A couple of years ago, I spoke to a panel of moms about why the “Mommy Blogging” genre had taken off. (I deeply loathe the cringe-worthy word “mommy” almost as much as I dislike the word “moist”—but that’s a different essay.) This was when the mom-blog market was at its height: Basically anyone with a Tumblr account and an infant had an opinion about breast versus bottle, co-sleeping versus cribs, public versus private school, helicoptering versus free-range parenting—and wanted to share it, preferably while also expressing desire for an at-home Chardonnay fountain. Preferably while drinking from a Chardonnay fountain. Oh, 2012. It was a good year.

An older woman raised her hand and wanted to know why “moms today” were so anxious to spout their opinions, to justify and critique and analyze parenting choices online. At first, I didn’t know what to say. People aren’t born to be defensive or judgmental, and I don’t think parenthood automatically transforms some people into raging windbags. Most people, I think, are by nature accepting (or at least in possession of basic social skills). But there’s something about motherhood that makes us anxious. Nervous. In constant pursuit of self-definition. Driven to get it “right.” Whatever “right” means.

Driving home, it dawned on me: fear.

Since becoming a parent, I basically spend a huge chunk of my time entertaining some form of low-grade terror. At the very least, I feel vulnerable in ways I never did before having kids. In my 20s, nothing sweepingly terrible could really hurt me. I was indestructible. The worst thing that could possibly happen was overdrawing my Bank of America checking account or forgetting to refill my Ortho Tri-Cyclen prescription.

Now I’m afraid of not having enough money to pay for my mortgage or daycare. I’m afraid of sending my son to school and someone bursting through the door with a gun. I’m afraid of childhood cancer. Commercials about sick kids make me sob. I’m afraid of dying in childbirth due to some obscure bleeding issue and leaving my 5-year-old without a mom. I’m afraid that my husband will get sick and that I’ll end up raising two children alone with nothing but a Kickstarter campaign to remember him by. I’m afraid of bullies, terrorist attacks, car crashes.

I hide it well. I think most people do.
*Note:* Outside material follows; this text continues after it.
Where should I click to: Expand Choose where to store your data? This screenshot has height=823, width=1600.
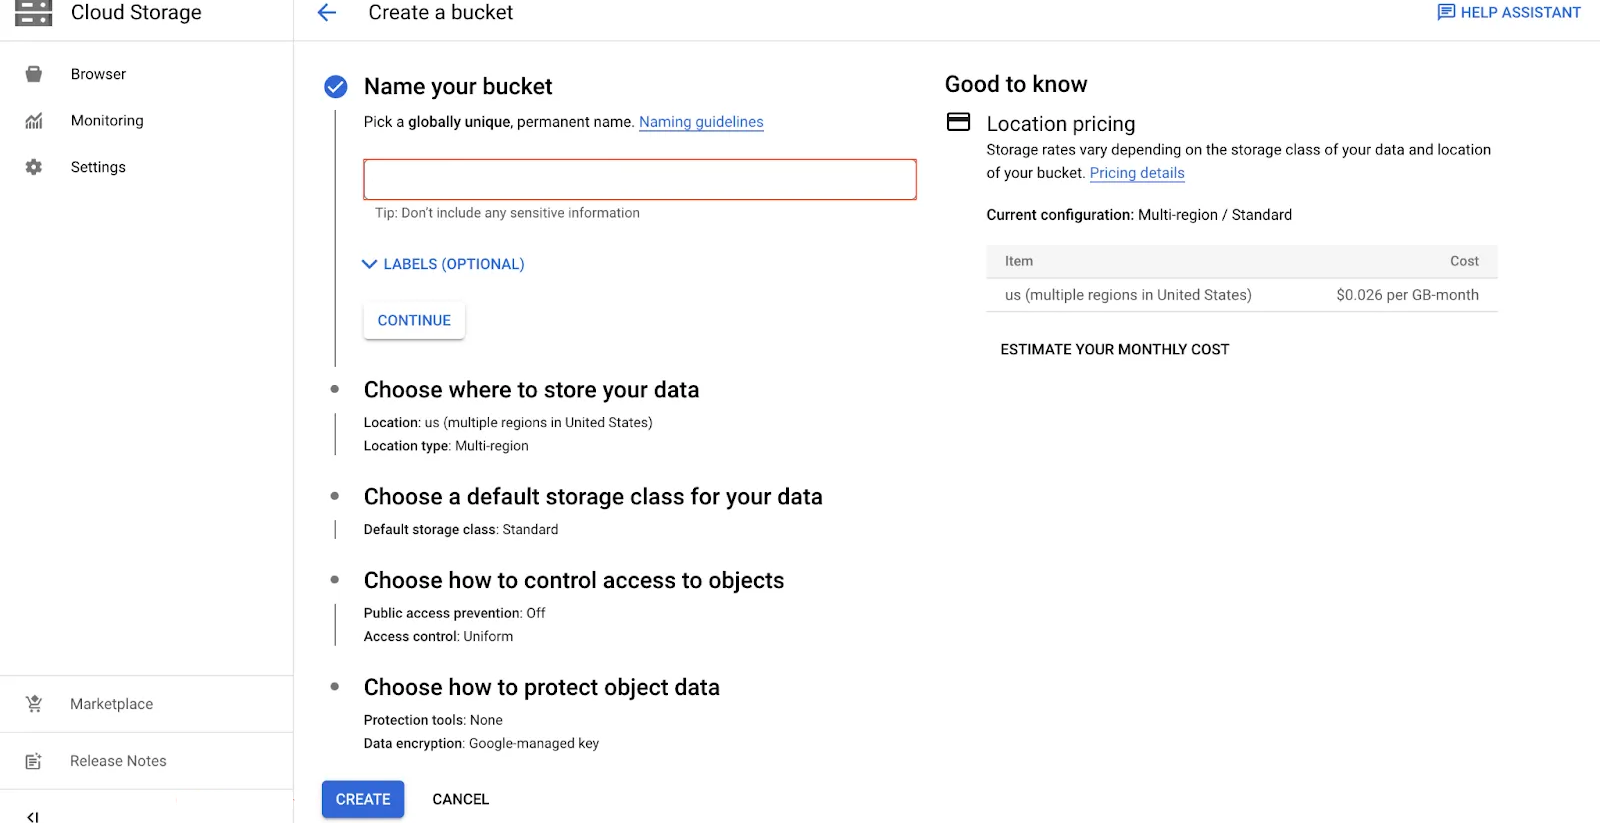tap(531, 390)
I don’t walk around in bubble wrap with a Xanax drip. It’s more of an ongoing, internal monologue that plays on a quiet little loop, all day, every day—one that gets louder with each horrifying news story or heartbreaking commercial or completely unexplainable tragedy. The older I get, the more out of control I feel.
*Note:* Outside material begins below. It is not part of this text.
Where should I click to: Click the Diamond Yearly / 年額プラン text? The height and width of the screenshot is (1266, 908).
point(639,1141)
Why? Because I’m now old enough to know that bad things can and do happen. I’m old enough now to know people who have gotten terminally ill and died. I’ve known families whose children have cancer. I know that people really do lose their jobs, or succumb to violence, or undergo terrible births that make human autonomy seem like a quaint concept, a little joke.
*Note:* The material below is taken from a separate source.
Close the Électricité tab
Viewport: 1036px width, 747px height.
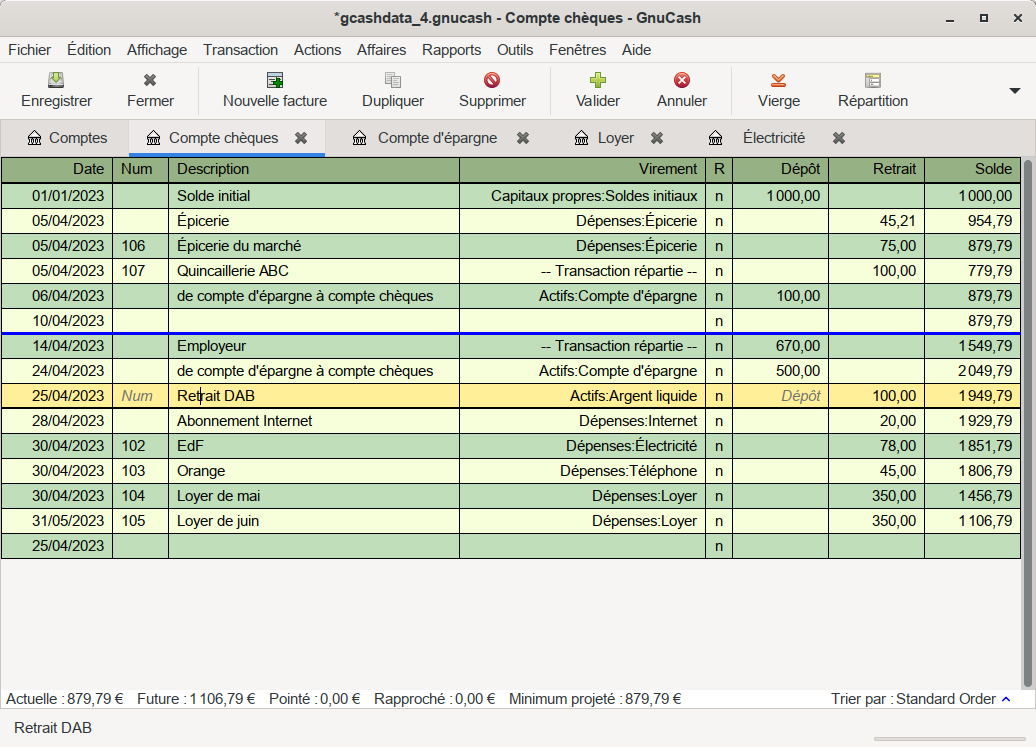(x=839, y=138)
Fate: the great equalizer. I look back at recent texts and chats with friends, and they all possess a fear-based component: horror over the latest school shooting. Terror over childbirth. Anger about work and money and childcare.

You might be thinking: Wow! This lady has some depressing friends! And I don’t. Really! There’s plenty of happiness and good news, too. But a lot of what drives us to communicate and to reach out is plain-old anxiety.

And so I wish I’d told that woman in 2012 this: I think we’re afraid. I think that’s why people are so eager to share and defend and write about their choices. It’s a little way to wrest control from an incredibly unpredictable world. The more we explain and hyper-engineer our parenting choices, the more in control we feel. It’s a small way of rationalizing a completely irrational world.

Of course, consuming too much of this type of media creates its own anxious feedback loop. Even articles meant to inspire people to chill out—“Give Your Kids a 1970s Summer!”—can inspire nervousness. (Oh dear, where did I put my Tang and Slip ‘n Slide?)

And so I’ve also started to wonder what role religion could play in my 30-something life, especially since I’ve interviewed lots of rabbis and religious figures (and therapists, and so on) in this role and for my other journalistic work. I’ve found myself searching for someone to decipher the world and interpret it for me.

Right now I’m seven months pregnant and undergoing all the typical blood tests and monitoring (diabetes! pre-eclampsia! extreme foot bloating, which really should be its own disease!) that come with the third trimester. Each appointment and test is its own miniature roulette.

I have health insurance, disability insurance and life insurance. Now, as a parent, I basically want an insurance policy against doom. Is this why people find religion later in life? Is it somehow cheap or needy to do so? I find myself craving a broader framework to explain the unexplainable. This seems like a pretty shoddy reason to believe in a higher power, but maybe even the exercise of crawling outside one’s own psyche for a bit is helpful. Now, more than ever, I want answers to questions I just didn’t have before.

And maybe that’s why this culture of over-sharing is so prevalent, too. It’s a way to interpret and translate the world, but it’s also a way to feel a little bit less lonesome. Our fate is ours alone, but as long as we have the Internet with blogs and advice columns and social media feeds that never stop refreshing, we can keep up the illusion a little bit longer. It’s our connection with others, the next best thing to salvation.